Guest Commentary: The Future of Logistics Networks

Logistics networks have been around for 30 years in many forms, from cargo community systems to mode-specific and general value-added networks (VAN). In the beginning, these networks were built on highly proprietary technology that required complex integration. Their use was limited to the largest and most technologically sophisticated companies. The Internet weaned companies away from the use of proprietary networking technology, and portals made the networks more accessible to the “low tech” organizations, albeit in a limited way. Yet, traditional logistics networks have not reached much of their potential community or value. Limitations such as being a registered party, “wired” only networks and “Valueless VANs” have kept much of the logistics community from fully leveraging the network effect. The following are three technological advances that will dramatically change the value and future of logistics networks (see Figure 1).

Figure 1: Logistics Network Evolution (Source: Descartes Systems Group)

Breaking the “Registered” Paradigm:  Logistics networks work on the simple premise that all parties on the network are predefined entities. This works fine in a static world, but logistics operations are more dynamic in nature. Partners and increasingly people enter and exit the logistics process. For example, if shipped goods are damaged and a picture of the damage is needed to file a claim, how could an existing network help facilitate the process to capture the picture and connect it to the associated shipment and purchase order documents?
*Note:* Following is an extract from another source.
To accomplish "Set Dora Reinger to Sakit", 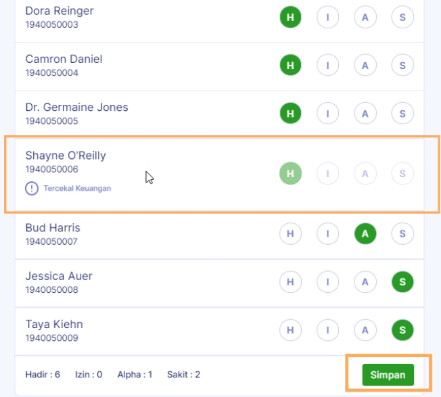I will [402, 18].
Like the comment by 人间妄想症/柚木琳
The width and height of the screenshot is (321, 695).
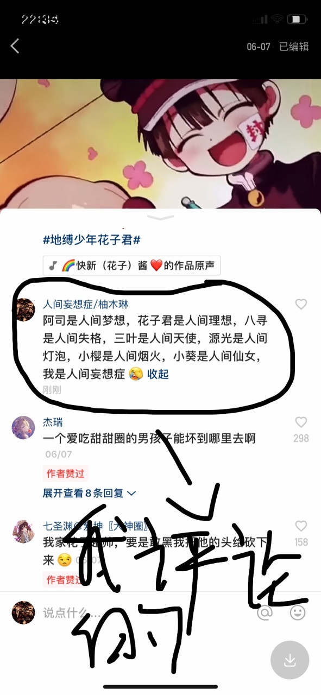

The same challenge applies to connecting and collaborating with the three truck “no tech” operations that are casually used to move the freight. New, smart and secure messaging technologies are being developed to allow transient logistics parties to connect and collaborate through the logistics network. With nothing more than an email address or phone number, transient parties will be able to interact as part of the network. For many logistics organizations, this new messaging technology will remove the “flying blind” problem they face when they use carriers, other logistics services providers or even individuals with whom they have only a casual business relationship or no technological capability.

Merging of the Wired and Wireless Networks:  Traditional logistics networks have also been limited to “wired” connectivity. Even the Internet has drawbacks for logistics organizations – the “wired” Internet that is. Since an increasingly larger percentage of logistics workforces are in the field, tethered solutions, web-enabled or not, fail to enable the increasing majority of logistics workers. Waiting to get to a truck stop, depot or home to get to the web browser does nothing to more dynamically and better manage the mobile workforce. But, what if the network could converse with mobile devices of all kinds, from handheld applications to machine-to-machine? The network could then truly be the conduit for real-time information that could be used by multiple parties to more effectively manage the flow of goods and reduce cash-to-cash cycles. New carrier- and device-agnostic gateway technology is being developed to connect the wireless and wired worlds. With these networking advances, a broader range of logistics organizations can now participate, resulting in a larger connected and collaborating logistics community.

Greater Value Through Network-Based Applications: What was the original value driver for VANs – message movement and transformation – has become the “price of entry” and a market commodity. Yet, logistics networks are a perfect place to offer true value-added applications. Since logistics operations are mostly inter-enterprise processes, networks are great aggregators and disaggregators of information for network-based logistics applications. Because of the preexisting connections and critical mass of the community, logistics networks accelerate the time to value for network-based applications versus standalone applications. In addition, new multi-party business processes can be defined as the participants can collaborate more readily. The difference between network-based and standalone SaaS applications is the pre-integration into the logistics network, including the ability to process and publish the information moving through the network. Because the logistics network has the flexibility to move and transform messages and documents across organizations, network-based applications also provide greater flexibility than standalone SaaS or cloud applications to allow the quick assembly of the multi-party business processes most appropriate for the logistics operation.

Speed and agility have become the cornerstones of today’s logistics competitiveness. The fundamental changes in logistics network technology that are underway will increase “network effect,” accelerating time to value and flexibility of logistics operations. Going forward, logistics organizations need to view their logistics network as the enabler of new and differentiated business processes and extending their command of operations to all of the parties – static, transient and mobile — that are critical to their success.

Chris Jones is the Executive Vice President for Marketing and Services at Descartes. He has over 20 years of experience in the supply chain market, holding variety of senior management positions including: Senior Vice President at The Aberdeen Group’s Value Chain Research division, Executive Vice President of Marketing and Corporate Development for SynQuest and Vice President and Research Director for Enterprise Resource Planning Solutions at The Gartner Group.